General Secretary of the All Bengal Teachers Association
- In office 1953–1964

President of the All Bengal Teachers Association
- In office 1964 - 1977

Working President of the All Bengal Teachers Association
- In office 1952 -53

Administrator, West Bengal Board of Secondary Education
- In office 14 September 1977 – 11 February 1978

Minister of Education, Government of West Bengal
- In office 25 February 1969 - 1972

Member of the West Bengal Legislative Council
- In office 1954 - 1969
- Constituency: Presidency Division South (Teachers)
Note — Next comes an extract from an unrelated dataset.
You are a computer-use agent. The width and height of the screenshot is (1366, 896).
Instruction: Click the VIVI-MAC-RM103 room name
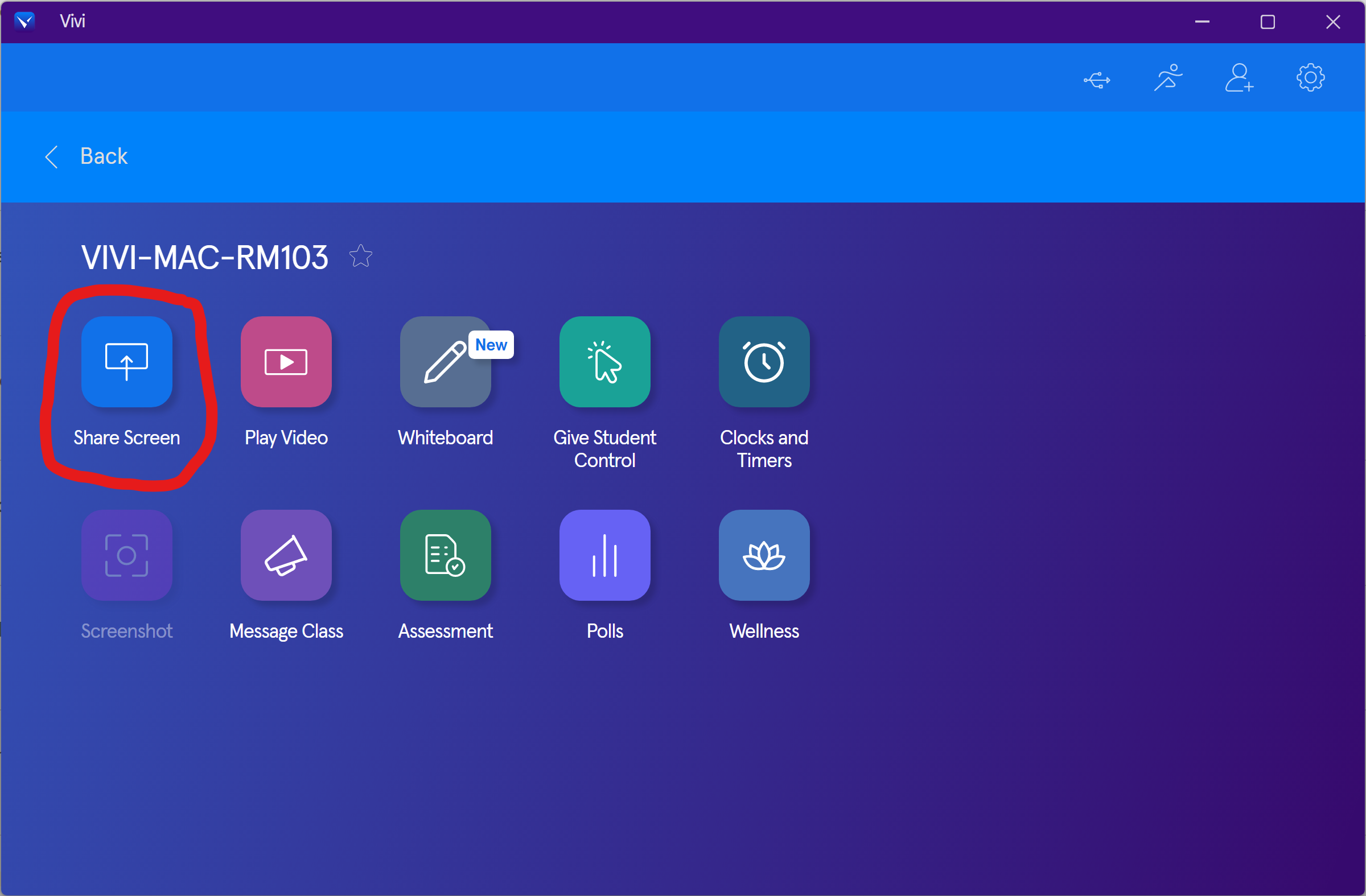204,257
Member of the West Bengal Legislative Assembly
- In office 1969 - 1972
- Preceded by: Niranjan Sengupta
- Succeeded by: Pankaj Kumar Banerjee
- Constituency: Tollyganj

Personal details
- Born: 1 March 1907
- Died: 11 February 1978 (aged 70)
- Party: Communist Party of India (Marxist)

= Satyapriya Roy =

Satyapriya Roy (1907–1978) was a politician belonging to the Communist Party of India (Marxist). A prominent leader of the teacher's movement. He was the General Secretary of the All Bengal Teachers Association from 1953 to 1964. He was the education minister in the West Bengal Government during the second Mukherjee ministry.

==History==
Satyapriya Roy was born on 1 March 1907, in a well-to-do family at Singai in what is now Mymensingh district of Bangladesh.
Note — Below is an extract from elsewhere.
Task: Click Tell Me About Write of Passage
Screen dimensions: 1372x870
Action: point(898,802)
Graduated with English Honors from Anand Mohan College, Mymensingh. In 1927, he completed his master's degree in English from Dhaka University. Also received excellency in Bachelor of Teaching examination (later renamed as Bachelor of Education).

Had an excellent academic career, he passed the All India Police Service Examination, but did not take any position in the police department. Instead, he became a teacher and, in fact, the founding headmaster of the Kalidhan Institution in South Calcutta.

Roy was elected vice-president of ABTA at the Bishnupur conference in 1950, becoming its working president in 1952. In 1953 he was elected General Secretary of ABTA and Manoranjan Roy was elected president. He was the secretary of the organization until 1964, then he was elevated to the post of President, a position he held until he was appointed administrator of the West Bengal Board of Secondary Education in 1977.

Roy was elected a member of the State Legislative Council as a teacher representative in 1954 and continued to be its member until 1969 when it was dissolved by the United Front government. In both the 1969 and 1971 elections, he won the Legislative Assembly as a CPIM candidate from Tollyganj constituency. He was the education minister in the second United Front government.

He died on 11 February 1978.

==Legacy==
Roy was one of those who founded the All Bengal Teachers Training College, and was also its president for several years. The college was renamed as Satyapriya Roy College of Education in the year 2006 to acknowledge the contribution of Satyapriya Roy in the field of school education as well as the teacher's movement.